Top of Available data

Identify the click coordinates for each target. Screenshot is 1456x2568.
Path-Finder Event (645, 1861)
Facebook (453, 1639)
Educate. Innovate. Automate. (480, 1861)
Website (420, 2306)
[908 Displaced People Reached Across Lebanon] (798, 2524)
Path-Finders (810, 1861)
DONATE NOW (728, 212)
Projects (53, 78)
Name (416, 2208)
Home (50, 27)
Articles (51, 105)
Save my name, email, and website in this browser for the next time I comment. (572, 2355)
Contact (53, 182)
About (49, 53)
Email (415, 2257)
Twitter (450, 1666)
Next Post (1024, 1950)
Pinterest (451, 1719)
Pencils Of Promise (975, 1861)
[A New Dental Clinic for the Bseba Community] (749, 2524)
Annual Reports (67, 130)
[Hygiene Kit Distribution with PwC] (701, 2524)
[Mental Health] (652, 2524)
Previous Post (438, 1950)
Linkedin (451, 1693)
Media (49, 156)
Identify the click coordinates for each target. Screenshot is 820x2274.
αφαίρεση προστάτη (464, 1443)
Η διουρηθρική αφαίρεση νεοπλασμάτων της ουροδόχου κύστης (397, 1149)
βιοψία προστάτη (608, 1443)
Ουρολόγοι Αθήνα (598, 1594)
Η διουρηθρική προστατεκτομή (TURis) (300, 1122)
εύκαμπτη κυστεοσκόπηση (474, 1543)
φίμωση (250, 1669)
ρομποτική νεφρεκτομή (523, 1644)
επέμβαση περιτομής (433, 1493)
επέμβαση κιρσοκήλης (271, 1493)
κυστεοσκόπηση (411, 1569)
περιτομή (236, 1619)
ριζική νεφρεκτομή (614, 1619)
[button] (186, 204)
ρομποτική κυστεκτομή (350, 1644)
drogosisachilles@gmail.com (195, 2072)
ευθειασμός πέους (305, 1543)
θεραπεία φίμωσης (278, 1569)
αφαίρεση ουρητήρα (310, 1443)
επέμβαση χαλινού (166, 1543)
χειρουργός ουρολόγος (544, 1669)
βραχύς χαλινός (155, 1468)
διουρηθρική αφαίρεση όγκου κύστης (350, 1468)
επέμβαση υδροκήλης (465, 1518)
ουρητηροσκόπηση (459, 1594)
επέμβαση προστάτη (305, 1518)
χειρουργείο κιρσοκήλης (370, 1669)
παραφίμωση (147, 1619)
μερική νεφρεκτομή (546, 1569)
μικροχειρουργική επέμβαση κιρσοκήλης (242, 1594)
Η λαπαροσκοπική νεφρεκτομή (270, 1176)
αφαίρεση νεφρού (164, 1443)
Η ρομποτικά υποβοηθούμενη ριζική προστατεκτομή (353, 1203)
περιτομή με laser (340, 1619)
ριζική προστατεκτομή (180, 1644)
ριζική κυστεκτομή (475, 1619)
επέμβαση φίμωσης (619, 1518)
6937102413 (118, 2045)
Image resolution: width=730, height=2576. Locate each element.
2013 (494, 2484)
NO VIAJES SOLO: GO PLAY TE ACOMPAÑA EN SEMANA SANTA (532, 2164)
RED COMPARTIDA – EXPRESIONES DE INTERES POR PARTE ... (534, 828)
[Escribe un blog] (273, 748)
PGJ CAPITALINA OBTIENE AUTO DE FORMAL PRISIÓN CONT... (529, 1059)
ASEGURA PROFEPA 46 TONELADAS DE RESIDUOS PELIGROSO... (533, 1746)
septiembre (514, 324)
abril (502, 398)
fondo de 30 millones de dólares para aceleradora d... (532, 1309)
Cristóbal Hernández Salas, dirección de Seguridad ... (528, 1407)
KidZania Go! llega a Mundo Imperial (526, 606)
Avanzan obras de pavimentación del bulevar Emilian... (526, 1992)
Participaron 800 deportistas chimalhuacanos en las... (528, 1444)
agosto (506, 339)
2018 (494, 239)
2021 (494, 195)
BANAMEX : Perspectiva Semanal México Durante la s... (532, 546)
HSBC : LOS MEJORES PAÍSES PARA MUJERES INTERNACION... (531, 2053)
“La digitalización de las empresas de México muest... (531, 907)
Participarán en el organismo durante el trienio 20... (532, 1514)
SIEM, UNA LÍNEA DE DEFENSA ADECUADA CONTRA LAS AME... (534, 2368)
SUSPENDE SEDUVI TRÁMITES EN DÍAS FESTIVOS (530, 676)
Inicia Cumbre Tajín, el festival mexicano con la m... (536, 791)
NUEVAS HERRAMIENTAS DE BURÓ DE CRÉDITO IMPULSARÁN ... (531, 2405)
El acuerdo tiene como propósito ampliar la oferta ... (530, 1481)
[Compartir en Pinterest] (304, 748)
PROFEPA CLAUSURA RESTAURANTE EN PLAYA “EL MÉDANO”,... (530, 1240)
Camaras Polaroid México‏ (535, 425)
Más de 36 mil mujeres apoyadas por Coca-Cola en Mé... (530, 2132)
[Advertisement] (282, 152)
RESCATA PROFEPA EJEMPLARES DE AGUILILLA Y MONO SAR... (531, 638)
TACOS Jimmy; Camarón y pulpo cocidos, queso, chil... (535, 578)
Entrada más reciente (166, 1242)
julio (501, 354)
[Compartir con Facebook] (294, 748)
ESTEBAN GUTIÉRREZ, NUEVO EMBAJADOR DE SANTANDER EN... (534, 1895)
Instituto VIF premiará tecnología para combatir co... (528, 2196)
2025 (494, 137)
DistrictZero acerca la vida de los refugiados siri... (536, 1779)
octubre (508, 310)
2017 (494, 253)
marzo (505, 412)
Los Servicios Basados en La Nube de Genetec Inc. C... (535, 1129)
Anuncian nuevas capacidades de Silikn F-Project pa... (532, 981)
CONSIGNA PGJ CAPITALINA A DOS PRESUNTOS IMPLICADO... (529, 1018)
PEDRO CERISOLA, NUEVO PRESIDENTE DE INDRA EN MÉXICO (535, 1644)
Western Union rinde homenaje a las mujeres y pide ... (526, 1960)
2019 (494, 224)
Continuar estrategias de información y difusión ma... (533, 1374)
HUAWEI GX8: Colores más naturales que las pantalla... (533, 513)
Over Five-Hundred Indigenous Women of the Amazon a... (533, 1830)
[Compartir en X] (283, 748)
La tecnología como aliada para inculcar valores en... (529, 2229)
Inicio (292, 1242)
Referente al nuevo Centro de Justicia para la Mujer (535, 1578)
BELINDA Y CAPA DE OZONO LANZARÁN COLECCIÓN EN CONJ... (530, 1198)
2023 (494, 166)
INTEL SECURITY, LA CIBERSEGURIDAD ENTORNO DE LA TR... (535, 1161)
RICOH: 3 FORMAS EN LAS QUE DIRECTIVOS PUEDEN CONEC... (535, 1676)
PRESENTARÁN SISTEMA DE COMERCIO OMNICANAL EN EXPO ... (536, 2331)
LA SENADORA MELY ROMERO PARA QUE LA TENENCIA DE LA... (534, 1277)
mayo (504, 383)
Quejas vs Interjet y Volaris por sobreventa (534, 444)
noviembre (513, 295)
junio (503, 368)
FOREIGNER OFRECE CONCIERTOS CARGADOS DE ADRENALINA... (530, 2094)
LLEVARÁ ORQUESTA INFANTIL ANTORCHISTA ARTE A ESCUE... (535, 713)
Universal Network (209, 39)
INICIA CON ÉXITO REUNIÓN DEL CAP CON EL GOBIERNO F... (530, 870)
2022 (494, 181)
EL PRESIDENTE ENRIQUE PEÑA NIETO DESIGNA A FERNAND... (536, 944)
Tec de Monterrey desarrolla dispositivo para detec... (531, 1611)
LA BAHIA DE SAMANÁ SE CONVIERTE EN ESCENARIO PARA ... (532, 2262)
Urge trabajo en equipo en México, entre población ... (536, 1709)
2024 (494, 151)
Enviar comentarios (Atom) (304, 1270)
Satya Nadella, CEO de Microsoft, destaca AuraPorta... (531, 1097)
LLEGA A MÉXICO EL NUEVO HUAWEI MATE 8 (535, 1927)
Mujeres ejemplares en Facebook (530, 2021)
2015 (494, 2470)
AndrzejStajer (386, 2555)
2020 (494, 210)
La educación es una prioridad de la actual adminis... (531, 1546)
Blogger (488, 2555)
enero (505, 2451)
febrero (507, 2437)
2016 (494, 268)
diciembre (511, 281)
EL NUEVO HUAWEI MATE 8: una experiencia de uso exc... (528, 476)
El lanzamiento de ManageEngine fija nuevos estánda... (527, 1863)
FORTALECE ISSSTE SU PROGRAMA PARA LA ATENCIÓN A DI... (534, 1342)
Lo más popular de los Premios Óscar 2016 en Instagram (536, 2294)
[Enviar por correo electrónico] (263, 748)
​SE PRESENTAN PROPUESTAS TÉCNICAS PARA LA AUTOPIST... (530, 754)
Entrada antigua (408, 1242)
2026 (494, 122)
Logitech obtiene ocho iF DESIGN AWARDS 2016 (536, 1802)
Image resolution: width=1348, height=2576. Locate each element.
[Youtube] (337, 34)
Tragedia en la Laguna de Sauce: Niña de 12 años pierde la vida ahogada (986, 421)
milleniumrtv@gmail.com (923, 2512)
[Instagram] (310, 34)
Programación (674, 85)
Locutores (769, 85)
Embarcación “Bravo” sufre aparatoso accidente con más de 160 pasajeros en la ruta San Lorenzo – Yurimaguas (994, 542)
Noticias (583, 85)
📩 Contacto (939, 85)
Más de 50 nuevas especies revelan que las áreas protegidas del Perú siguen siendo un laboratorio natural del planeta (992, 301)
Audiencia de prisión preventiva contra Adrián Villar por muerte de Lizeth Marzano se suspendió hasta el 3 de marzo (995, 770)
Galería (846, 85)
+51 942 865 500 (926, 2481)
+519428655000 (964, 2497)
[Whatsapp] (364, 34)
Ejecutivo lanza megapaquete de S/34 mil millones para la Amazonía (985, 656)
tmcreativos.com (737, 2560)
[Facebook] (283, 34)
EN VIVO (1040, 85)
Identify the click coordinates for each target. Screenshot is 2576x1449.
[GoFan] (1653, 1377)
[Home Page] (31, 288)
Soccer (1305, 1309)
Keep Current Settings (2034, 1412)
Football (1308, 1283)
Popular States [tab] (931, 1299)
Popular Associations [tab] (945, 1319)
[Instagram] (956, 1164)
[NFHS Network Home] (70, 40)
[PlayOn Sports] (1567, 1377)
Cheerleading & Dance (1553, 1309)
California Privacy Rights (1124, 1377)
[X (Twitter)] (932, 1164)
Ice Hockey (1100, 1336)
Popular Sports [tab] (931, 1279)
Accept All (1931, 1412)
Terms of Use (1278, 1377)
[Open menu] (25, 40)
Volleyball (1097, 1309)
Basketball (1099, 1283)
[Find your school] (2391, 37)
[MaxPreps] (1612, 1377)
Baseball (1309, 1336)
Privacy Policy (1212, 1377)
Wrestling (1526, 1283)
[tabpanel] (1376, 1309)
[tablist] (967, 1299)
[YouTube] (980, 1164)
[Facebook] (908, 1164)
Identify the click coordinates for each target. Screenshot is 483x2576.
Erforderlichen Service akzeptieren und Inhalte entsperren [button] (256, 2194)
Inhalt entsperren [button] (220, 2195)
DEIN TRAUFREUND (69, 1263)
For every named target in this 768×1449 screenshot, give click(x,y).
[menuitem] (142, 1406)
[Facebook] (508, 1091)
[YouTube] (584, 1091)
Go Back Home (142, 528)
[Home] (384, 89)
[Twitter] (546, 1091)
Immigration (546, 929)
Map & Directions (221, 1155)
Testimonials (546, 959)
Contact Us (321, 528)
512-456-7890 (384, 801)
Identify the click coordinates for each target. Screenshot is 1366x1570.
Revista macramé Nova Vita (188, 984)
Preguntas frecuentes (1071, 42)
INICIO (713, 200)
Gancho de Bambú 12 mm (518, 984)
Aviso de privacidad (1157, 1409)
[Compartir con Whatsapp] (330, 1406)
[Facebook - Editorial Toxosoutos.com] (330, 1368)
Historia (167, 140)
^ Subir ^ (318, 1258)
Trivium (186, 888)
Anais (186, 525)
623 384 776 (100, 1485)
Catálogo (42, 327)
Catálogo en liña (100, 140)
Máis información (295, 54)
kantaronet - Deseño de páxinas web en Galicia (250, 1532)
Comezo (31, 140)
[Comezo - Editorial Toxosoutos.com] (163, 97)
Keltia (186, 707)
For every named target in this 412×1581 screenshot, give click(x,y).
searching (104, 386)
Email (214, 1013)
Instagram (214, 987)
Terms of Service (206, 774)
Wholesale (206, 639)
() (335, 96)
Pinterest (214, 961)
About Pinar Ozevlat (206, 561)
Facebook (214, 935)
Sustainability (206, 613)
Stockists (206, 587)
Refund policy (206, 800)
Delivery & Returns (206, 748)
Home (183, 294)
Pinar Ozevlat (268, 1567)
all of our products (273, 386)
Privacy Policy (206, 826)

Bottom of Available data

Requirement: Working from the material above, retype exactly the lines from the one with "Save my name, email, and" through the one with "[A New Dental", both included, and only those lines.

Result:
Save my name, email, and website in this browser for the next time I comment. (572, 2355)
Contact (53, 182)
About (49, 53)
Email (415, 2257)
Twitter (450, 1666)
Next Post (1024, 1950)
Pinterest (451, 1719)
Pencils Of Promise (975, 1861)
[A New Dental Clinic for the Bseba Community] (749, 2524)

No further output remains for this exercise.